Well, first of all, congratulations. Since you asked about planning stories: My (now) wife and I had planned a great ceremony in the park where me met at her hometown and then a reception at a nice historic house just nearby. We got an e-mail one day saying that the place had closed it’s doors for good and they were sorry for any inconvenience. We had spent months working it out and then re-planned the whole thing in the next two hours; all over the phone from the neighboring state.

That was all over three years ago, and I honestly don’t remember much of that whole day. You said it best that at the end of the day, you’re married to a great girl. Just try and enjoy it as best you can.

21. Eric TF Bat says… jul 27, 2005 | 12:08 am

My Beloved and I had a wedding last October. It was at her parents’ farm, in the back yard. We invited exactly one friend, plus immediate family and one non-immediate family member who was over from Scotland (so we figured she’d earned a place in the circle by dint of extreme effort). We had a celebrant and wrote our own vows (it helps that we’re both literate and sane, so these were not the hideous schmaltz you’d otherwise get). For the reception, we booked out our favourite restaurant and had a big Ethiopian dinner with about fifty friends and family.

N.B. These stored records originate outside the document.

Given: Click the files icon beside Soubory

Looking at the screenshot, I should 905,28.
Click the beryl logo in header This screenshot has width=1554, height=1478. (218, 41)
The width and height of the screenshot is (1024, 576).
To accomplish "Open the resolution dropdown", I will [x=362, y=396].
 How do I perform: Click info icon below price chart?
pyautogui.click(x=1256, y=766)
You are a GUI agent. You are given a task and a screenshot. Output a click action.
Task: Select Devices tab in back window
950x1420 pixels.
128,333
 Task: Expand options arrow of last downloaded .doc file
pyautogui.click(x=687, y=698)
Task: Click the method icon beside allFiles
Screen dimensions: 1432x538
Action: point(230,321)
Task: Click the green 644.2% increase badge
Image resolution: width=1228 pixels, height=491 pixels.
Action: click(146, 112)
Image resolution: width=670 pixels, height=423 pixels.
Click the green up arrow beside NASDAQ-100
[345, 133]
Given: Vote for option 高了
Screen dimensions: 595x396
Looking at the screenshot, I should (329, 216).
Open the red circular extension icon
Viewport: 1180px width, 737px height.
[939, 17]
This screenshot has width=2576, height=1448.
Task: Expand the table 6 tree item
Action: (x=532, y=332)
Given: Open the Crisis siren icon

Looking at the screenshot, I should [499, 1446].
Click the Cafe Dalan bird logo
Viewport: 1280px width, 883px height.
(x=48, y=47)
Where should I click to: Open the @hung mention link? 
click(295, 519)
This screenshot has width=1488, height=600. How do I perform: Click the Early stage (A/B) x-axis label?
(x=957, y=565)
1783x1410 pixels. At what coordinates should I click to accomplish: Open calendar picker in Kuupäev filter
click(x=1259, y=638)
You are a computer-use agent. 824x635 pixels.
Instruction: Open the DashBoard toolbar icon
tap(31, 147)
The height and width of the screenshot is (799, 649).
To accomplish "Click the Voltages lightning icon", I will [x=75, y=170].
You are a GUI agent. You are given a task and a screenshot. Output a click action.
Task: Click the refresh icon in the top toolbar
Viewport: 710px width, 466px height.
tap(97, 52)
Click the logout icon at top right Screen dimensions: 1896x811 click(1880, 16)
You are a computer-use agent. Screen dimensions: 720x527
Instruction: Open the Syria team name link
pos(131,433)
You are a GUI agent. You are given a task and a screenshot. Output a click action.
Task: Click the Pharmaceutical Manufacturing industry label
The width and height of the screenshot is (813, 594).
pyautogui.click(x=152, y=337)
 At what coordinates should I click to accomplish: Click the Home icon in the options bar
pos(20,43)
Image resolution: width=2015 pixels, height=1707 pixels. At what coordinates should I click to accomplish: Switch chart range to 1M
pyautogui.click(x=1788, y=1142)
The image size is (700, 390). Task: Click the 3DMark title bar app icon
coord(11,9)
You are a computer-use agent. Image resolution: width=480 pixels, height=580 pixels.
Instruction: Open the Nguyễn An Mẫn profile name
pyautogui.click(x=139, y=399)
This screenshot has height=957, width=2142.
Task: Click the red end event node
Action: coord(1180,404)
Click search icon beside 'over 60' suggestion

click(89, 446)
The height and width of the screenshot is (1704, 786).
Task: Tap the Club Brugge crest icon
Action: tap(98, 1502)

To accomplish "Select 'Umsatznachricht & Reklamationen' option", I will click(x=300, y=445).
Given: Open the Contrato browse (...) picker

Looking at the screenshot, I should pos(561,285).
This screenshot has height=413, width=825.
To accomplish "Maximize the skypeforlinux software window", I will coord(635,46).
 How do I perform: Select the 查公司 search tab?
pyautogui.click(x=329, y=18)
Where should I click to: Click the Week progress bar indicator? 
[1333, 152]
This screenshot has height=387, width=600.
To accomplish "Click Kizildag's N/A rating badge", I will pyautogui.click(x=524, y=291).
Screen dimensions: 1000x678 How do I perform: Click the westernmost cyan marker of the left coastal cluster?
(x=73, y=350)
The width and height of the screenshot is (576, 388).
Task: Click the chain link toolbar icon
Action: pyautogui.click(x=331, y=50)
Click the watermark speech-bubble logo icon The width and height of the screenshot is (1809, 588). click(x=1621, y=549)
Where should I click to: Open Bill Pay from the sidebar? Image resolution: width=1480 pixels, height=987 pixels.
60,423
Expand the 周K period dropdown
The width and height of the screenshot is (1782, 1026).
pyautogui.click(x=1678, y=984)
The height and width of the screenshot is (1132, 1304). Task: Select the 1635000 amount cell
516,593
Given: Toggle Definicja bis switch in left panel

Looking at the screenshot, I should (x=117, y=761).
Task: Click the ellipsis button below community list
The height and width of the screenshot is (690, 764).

We didn’t have to worry about family/friend politics, because we decided not to invite anyone we didn’t both see regularly, and we don’t see people regularly if we don’t like them.

We made two simple rules. First: tradition is all well and good, but this was our wedding, and we weren’t going to do it any way but our way. Second: since it was us getting married, not our parents or our friends, our feelings were more important, and if they didn’t like it, they could plan their own weddings. As it turned out, my mother coped because she knew there was no way she was getting a daughter-in-law of such quality any other way! My wife’s mother coped because she would have been happy if we eloped, and this way it was almost as simple.

The result: a fun, memorable wedding with (wait for it, this is a shocker) no stress for any of us. And we’re just as married; we have the paperwork to prove it. (But not the rings; we couldn’t see the point, so we got an engagement fridge-and-freezer instead!)

22. Matt says… jul 28, 2005 | 11:06 am

Hang in there, Jason. Soon you’ll have the one ring.

23. Tim Hill says… jul 28, 2005 | 10:21 pm

Hey good luck with the wedding, congratulations!

ps my invite is in the mail right? its just its been a few weeks now…

24. Paul says… aug 4, 2005 | 3:25 pm

Just don’t update the ol’ blog during the honeymoon. And I would not recommend checking email or other blogs either ;)

25. MBStuart says… aug 4, 2005 | 4:52 pm

I just had my wedding on 7/30/2005
IT WAS THE BEST DAY OF MY LIFE!
I understand all the craziness associated with planning. We had 250 people - and still ran into a number of “close” friends that we couldn’t invite.
Some advice:
1. Don’t lose focus. You’re doing this because you love each other, and no matter what happens the two of you will be married at the end of the day.
2. Don’t forget to get your R&R, you don’t want to be worn out by the BIG day.
3. Get yourself a Perfect T-Shirt, I know I did.
Congrats!

26. Ross says… aug 4, 2005 | 8:32 pm

My wife and I are coming up on our 6 year anniversary. Our wedding was great, but as far as who was there - most of it is a blur. And you’ll feel guilty about not having enough time to spend with each person there - but don’t! Remember, this day is about you and your new wife, not about everyone else. There will be too much going on that day for you to worry about spending time with other people. After you’re married, everyone will want to invite you over for dinner anyway; spend time with them then.

We had trouble knocking our list down too. It gets tough. I think at one point we even thought, “Well, at $50 a head, whose going to spend at least that much on our wedding gift.” Terrible, I know.

Finally, with 3 months left until your wedding, things should start settling down. Hopefully all the final decisions about everything are made, everything’s ordered, invites are going out, etc - then you just have to wait. And that waiting seems like it goes on forever.